Now Milo pivots, unzipping his backpack like a schoolyard dealer to flash two CD jewel cases. Rob Zombie’s Hellbilly Deluxe (1998): an X carved into his gristly forehead flesh, chrome flames across the plastic. Busta Rhymes’s Extinction Level Event (1998): a world on fire, his mouth mid-detonation. “Which one?” he asks.

I don’t answer, reluctant to admit I know neither. Noah, my brother, at the wheel, picks Busta in the rearview.

“If you want it, let me hear you say it (gimme some more),” Busta belts.

I, too, am eleven. A child of a recent bicoastal divorce, spending the summer in the Pacific Palisades, being driven to Fry’s to assemble my first desktop PC—my twenty-three-year-old brother’s gift in the key of fraternal benevolence, pedagogical duty, and Californian techno-optimism. A deal struck with my dad: if we can build it, I can keep it in my room.

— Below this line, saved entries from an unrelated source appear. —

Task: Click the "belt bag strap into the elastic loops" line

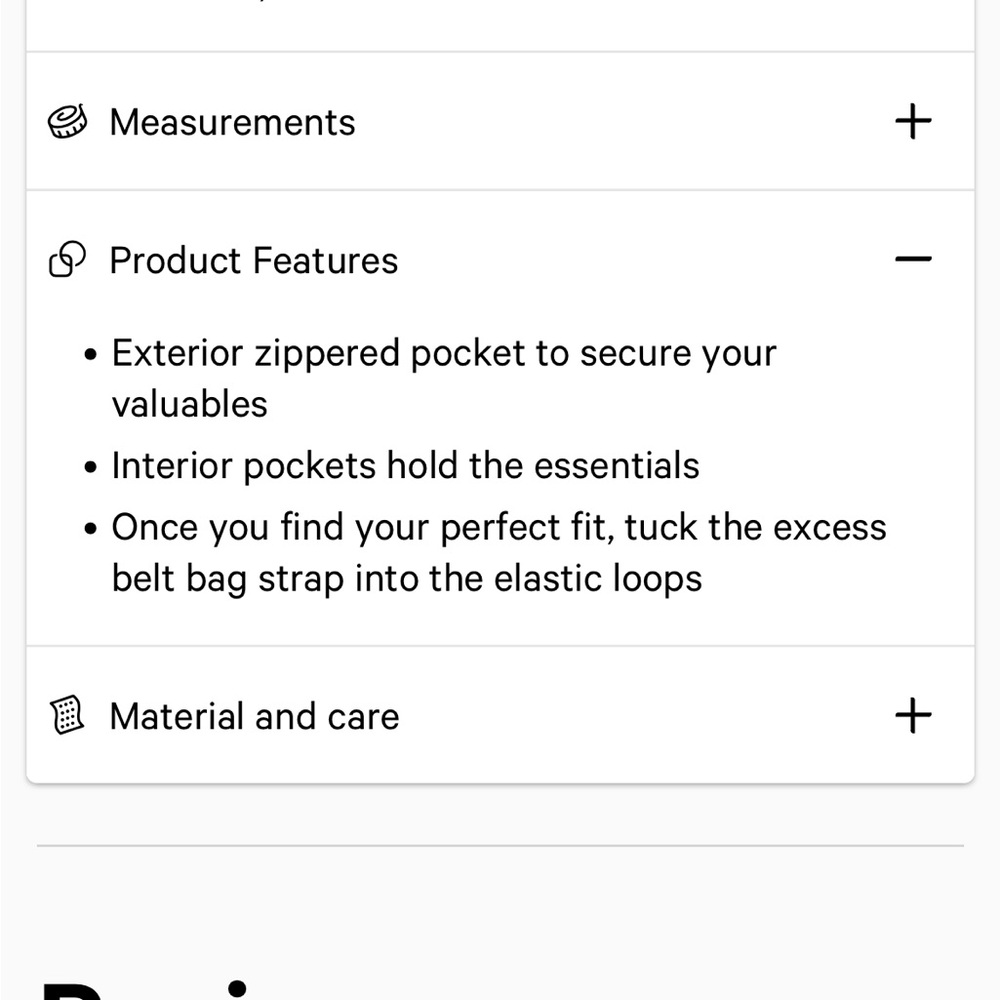Action: [406, 579]
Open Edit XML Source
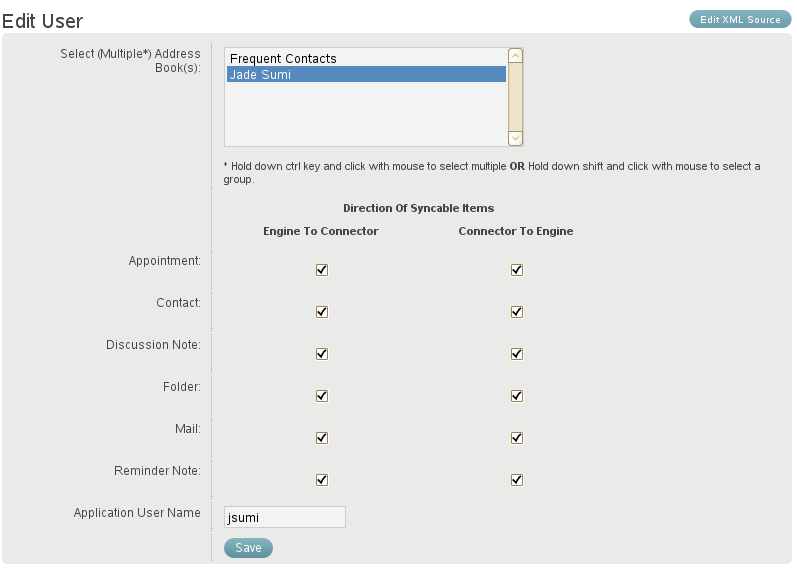The height and width of the screenshot is (570, 797). 740,19
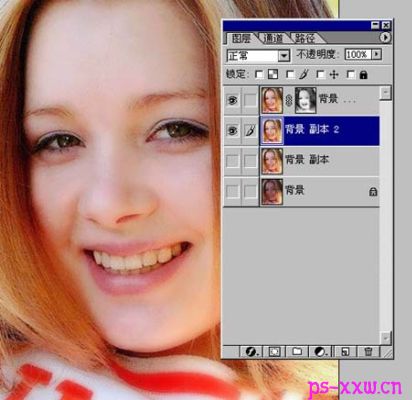Create a new layer
The image size is (412, 400).
click(x=345, y=352)
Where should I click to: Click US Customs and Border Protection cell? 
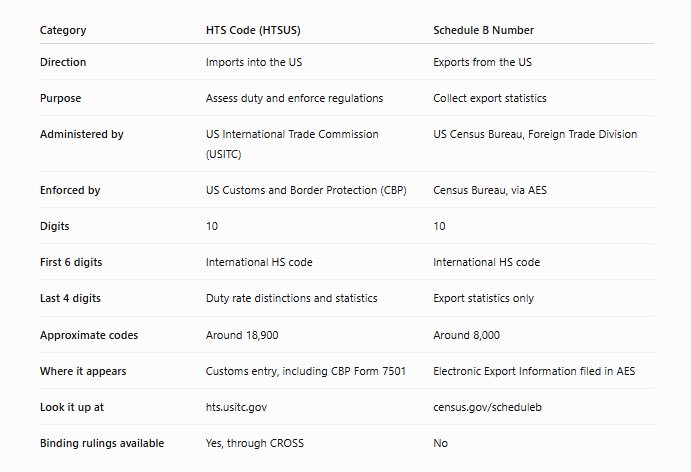tap(306, 190)
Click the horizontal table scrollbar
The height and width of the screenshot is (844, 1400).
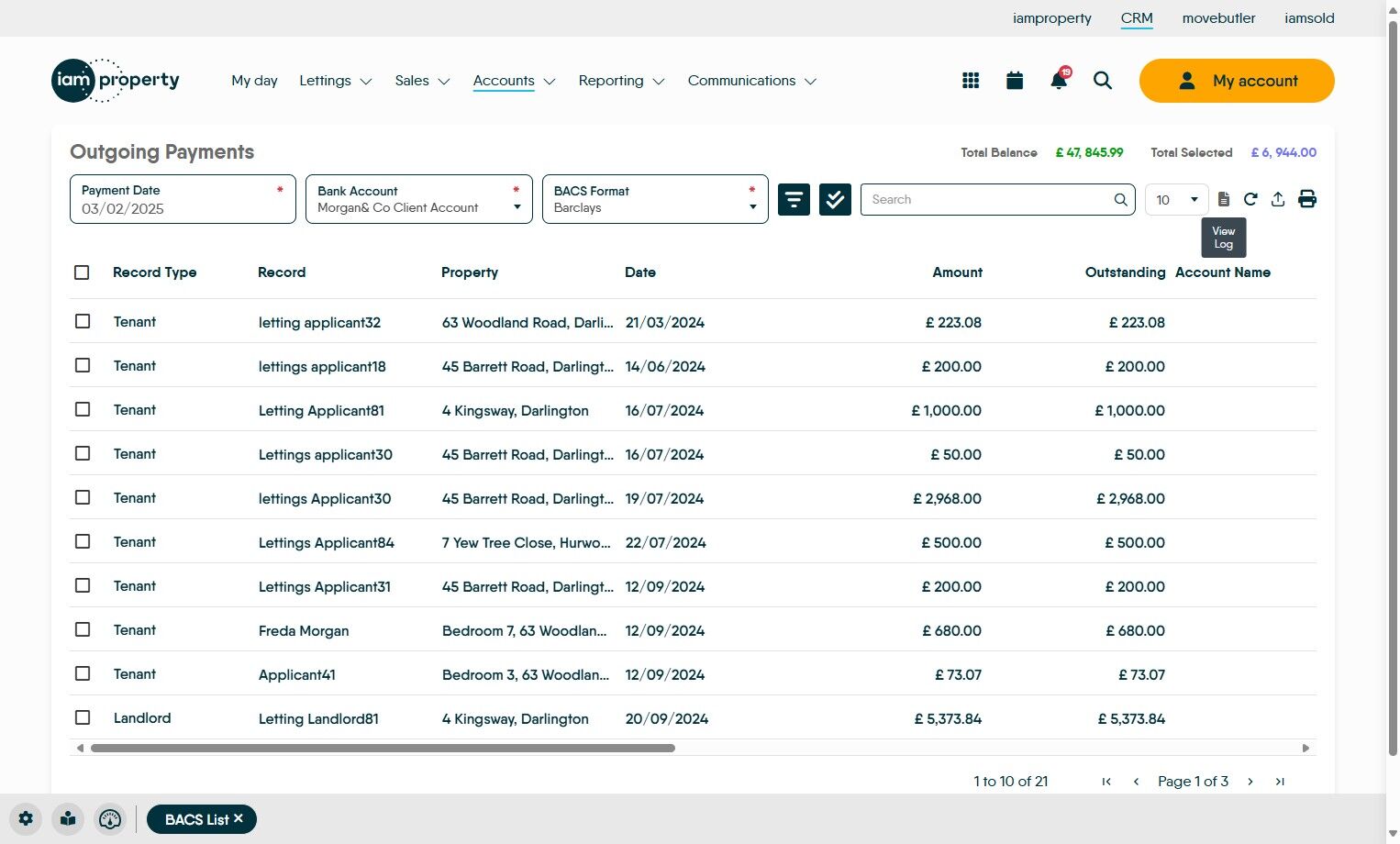383,749
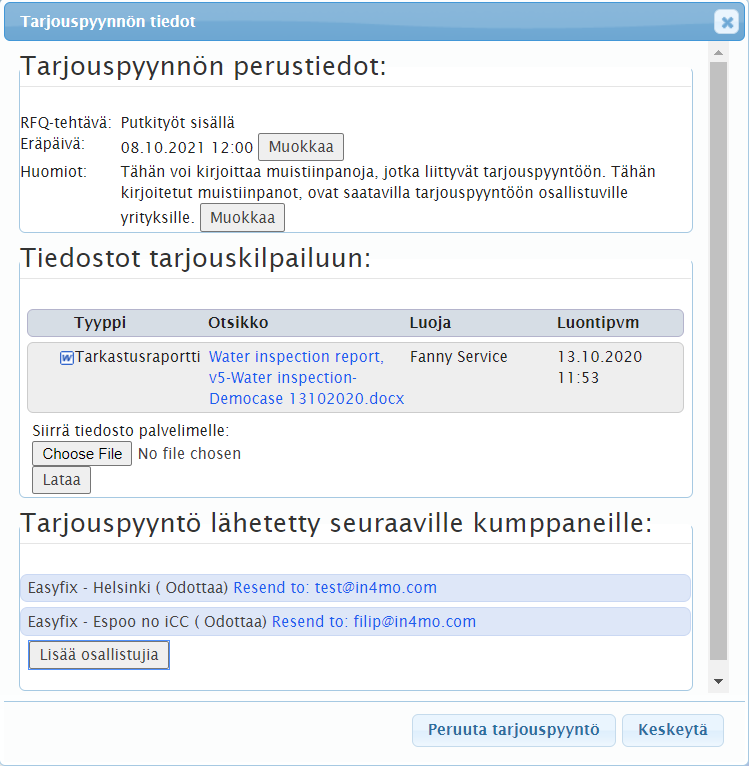Resend the request to filip@in4mo.com

374,622
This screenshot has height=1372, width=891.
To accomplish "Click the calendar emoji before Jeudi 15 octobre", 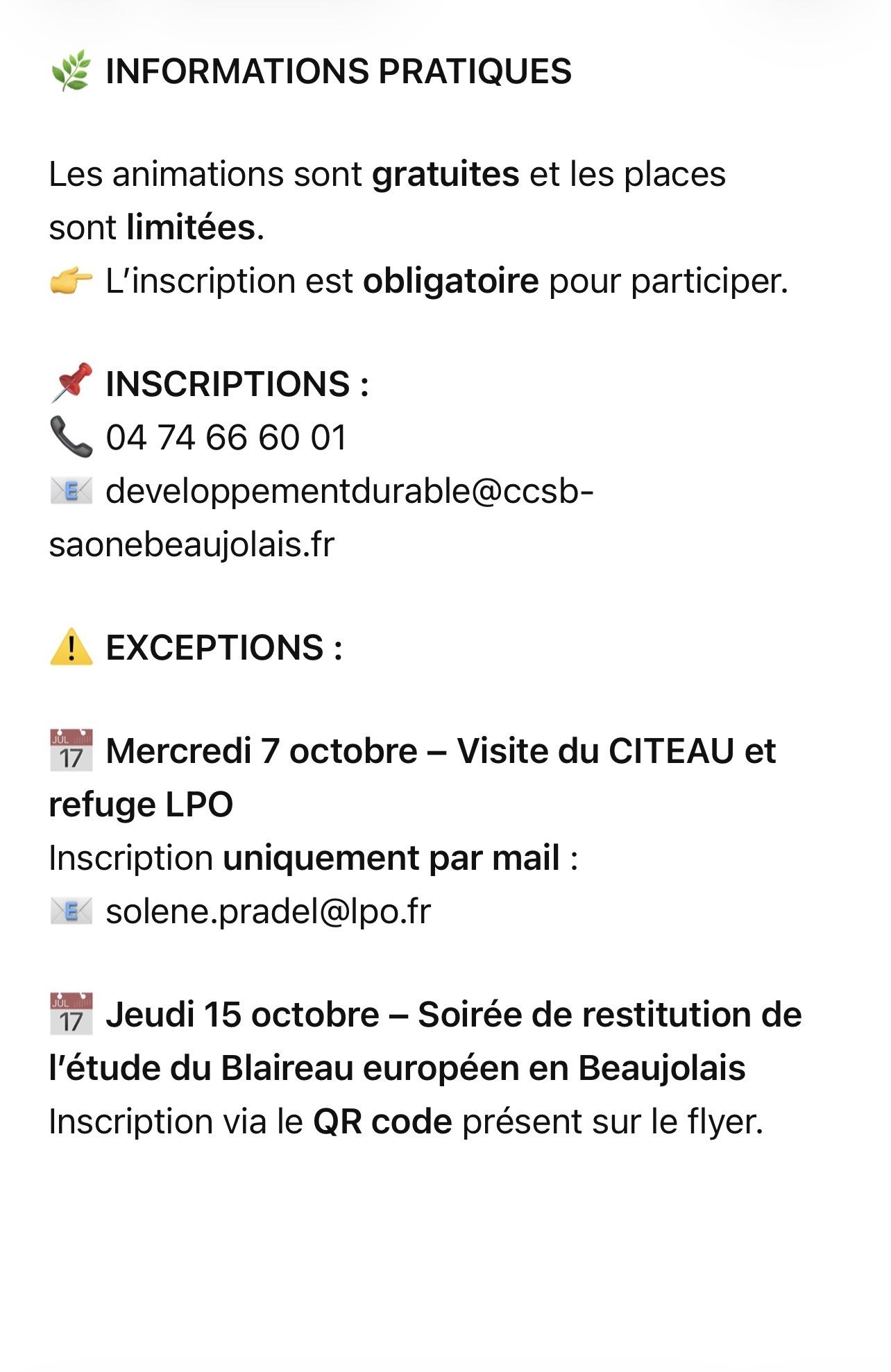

Milo—my surf-tanned, platinum-blond, Point Dume–living, feral best friend with an Insane Clown Posse fixation and a household parrot that mimics his mother’s laugh—is along for the ride. He’s beautiful and hectic. I want to live in his house. I want to live in his brain, his skin. I’m high on his confidence the way only a young girl without much of her own can be. So yes, sure: I want to see a dead body.

We pull into the parking lot. Fry’s is a postmodern cathedral dressed up as a computer store, its facade impaled by a crashed UFO, the aisles flanked by gargantuan fiberglass ants—making us feel like we are in Honey, I Shrunk the Kids (1989) but shot in Valley glare, catching the reflecting sun of an out-of-reach Hollywood. We move through motherboards, mice, and surge protectors, with Busta—“Gimme some more”—still looping in my head.

Back home, in my specifically Betsey Johnson pink-and-green-inspired bedroom, we drink sun tea, clear Beanie Babies from the desk. We slot in the motherboard, attach the fan. Noah, our IT magus, presides. We wait for the Windows start-up chime to ring out. The tower blinks alive. It’s wholesome enough, with something even like holiness in the air. The light shifts. The internet opens its putrid maw. We are off to see the bodies.

We riffle through the mail pail and find an AOL-installation CD. The dial-up crackles as sound ricochets off the gates of the internet underworld. A rush of cold air lifts the muslin drapes and raises the downy hair on our too-tanned summertime prepubescent flesh.